How do mapper chips actually work?

How do mapper chips actually work?
by on (#153063)
This is a general operation question about chip behavior for something like bankswitching. I get the usage of writing to a port/address, and that makes a certain chunk of memory accessible by the cpu and all that. What maintains that state after I make that selection?

For example, looking at UNROM, there are some discrete logic chips for prg banking. I can select a bank number and write it to $8000 (or other suitable address, glossing over details) to map in the prg data I want. As I understand it the bits for that bank number on the corresponding data lines are input for the discrete chips, and the output is tied to the high address lines on the prg rom. So far so good. What happens at the next instructions when I want to read something out of the new prg bank? The bank number value is no longer on the bus right? What keeps the outputs to the high address lines fixed to what I want?
Re: How do mapper chips actually work?
by on (#153065)
Using the same example of UNROM, you'll see that there's two ICs: a 74'32 quad OR gate (which is what makes the upper 16 KiB of the address space stay mapped as the upper 16 KiB) and a 74'161 4-bit latch and counter.
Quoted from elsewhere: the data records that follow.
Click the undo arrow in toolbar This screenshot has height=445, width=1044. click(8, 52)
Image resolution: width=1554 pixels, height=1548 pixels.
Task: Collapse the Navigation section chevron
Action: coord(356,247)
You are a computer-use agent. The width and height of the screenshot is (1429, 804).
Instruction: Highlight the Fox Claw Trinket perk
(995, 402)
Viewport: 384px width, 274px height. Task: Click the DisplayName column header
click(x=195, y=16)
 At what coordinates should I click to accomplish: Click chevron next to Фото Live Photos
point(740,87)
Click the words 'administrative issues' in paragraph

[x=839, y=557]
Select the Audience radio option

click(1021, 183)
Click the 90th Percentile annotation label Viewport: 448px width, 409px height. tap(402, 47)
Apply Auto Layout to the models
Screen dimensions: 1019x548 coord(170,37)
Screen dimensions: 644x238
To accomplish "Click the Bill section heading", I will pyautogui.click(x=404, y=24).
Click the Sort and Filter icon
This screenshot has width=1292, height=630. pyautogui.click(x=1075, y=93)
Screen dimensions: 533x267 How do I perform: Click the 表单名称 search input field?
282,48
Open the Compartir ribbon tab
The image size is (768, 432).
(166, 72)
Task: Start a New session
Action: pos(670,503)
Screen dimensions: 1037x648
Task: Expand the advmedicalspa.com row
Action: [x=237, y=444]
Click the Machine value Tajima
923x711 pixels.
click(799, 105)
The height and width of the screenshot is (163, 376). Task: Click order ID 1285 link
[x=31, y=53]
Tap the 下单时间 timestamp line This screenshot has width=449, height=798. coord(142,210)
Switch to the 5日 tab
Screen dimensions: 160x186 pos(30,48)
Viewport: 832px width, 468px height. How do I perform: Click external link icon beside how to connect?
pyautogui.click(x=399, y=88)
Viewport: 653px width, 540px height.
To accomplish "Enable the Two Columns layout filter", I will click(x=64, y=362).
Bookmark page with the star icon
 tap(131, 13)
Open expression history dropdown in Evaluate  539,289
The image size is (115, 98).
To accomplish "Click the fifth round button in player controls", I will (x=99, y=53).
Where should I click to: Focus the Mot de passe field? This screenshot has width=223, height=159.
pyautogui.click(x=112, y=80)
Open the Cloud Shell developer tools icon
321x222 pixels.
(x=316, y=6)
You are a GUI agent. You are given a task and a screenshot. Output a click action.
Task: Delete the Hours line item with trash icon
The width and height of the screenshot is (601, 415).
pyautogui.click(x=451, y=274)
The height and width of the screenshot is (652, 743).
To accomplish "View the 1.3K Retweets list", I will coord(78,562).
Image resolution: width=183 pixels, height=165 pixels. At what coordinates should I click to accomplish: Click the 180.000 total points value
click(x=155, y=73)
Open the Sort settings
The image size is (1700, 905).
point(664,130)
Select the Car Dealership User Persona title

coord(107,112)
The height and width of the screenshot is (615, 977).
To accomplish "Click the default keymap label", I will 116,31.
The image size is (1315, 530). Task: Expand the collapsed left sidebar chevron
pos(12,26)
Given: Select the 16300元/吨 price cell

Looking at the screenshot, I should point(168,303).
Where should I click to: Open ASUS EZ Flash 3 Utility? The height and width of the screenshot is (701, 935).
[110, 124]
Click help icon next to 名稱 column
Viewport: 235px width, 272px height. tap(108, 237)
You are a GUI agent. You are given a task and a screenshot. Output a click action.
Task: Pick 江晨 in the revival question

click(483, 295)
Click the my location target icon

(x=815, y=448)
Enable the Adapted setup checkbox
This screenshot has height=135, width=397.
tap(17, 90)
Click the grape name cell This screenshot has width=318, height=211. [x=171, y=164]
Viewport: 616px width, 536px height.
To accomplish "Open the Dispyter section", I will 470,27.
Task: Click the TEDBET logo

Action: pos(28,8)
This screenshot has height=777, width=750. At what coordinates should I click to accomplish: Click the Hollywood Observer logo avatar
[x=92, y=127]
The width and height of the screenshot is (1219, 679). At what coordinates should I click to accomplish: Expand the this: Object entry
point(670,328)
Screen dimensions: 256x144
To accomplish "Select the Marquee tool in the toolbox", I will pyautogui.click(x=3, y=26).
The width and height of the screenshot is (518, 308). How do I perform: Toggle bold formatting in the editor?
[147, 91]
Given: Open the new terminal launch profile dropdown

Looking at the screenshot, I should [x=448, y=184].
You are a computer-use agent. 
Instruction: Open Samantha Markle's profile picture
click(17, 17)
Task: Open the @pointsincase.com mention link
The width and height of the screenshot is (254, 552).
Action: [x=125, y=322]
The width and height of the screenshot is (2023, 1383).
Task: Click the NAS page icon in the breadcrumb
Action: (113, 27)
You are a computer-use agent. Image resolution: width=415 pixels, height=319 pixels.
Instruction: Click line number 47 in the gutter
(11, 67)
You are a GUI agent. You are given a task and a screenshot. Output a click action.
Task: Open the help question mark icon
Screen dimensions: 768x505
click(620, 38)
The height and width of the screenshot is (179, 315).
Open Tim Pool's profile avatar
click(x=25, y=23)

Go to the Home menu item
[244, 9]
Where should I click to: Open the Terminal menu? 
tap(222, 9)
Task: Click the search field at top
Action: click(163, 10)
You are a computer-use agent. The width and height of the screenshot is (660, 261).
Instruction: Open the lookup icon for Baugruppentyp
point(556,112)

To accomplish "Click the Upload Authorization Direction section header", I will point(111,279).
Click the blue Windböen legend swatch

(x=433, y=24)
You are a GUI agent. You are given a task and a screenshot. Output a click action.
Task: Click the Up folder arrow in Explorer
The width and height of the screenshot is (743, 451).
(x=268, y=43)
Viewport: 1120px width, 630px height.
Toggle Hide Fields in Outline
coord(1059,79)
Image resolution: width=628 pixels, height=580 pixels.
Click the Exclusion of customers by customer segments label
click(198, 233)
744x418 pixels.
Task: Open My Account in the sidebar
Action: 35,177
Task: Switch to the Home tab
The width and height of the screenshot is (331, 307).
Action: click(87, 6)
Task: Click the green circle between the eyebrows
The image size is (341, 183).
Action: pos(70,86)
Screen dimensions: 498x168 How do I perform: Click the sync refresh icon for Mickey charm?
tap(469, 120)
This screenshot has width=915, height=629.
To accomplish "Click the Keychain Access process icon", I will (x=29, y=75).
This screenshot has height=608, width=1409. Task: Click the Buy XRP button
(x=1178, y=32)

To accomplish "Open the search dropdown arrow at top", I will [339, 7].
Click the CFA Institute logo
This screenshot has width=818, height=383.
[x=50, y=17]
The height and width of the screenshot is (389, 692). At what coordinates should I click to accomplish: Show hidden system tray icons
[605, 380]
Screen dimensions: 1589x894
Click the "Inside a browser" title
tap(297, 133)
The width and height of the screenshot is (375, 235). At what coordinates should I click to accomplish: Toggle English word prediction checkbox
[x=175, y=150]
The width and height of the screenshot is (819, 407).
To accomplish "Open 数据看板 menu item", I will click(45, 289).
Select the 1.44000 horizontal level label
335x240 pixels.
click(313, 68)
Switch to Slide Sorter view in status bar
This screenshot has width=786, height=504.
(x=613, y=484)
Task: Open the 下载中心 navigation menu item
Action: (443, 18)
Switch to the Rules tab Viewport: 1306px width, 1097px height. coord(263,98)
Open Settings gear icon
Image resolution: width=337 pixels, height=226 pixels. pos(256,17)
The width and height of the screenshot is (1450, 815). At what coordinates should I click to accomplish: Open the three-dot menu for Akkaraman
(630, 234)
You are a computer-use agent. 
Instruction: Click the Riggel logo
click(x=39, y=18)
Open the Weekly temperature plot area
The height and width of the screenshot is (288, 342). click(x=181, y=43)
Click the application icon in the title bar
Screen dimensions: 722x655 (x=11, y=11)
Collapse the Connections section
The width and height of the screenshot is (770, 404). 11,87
That latch is what keeps track of what bank was written. Wikipedia explains how the latch itself works: wikipedia:Flip-flop (electronics)#D flip-flop
Re: How do mapper chips actually work?
by on (#153067)
So in that example, the output value is set when /LOAD is low (or whichever control pin manages that)? And then it keeps that value until its told to change again?

For something like MMC3, it has a similar device built in?
Re: How do mapper chips actually work?
by on (#153068)
Yeah, the 74'161 is connected with /LOAD to R/W and ↑CLOCK to /ROMSEL, so the value is latched when /ROMSEL goes high (at the end of the cycle where the write happens).

And, yes, the MMC3 has something equivalent ... or a lot of somethings equivalent, anyway.
Re: How do mapper chips actually work?
by on (#153069)
Cool, that all makes sense. Thank you very much.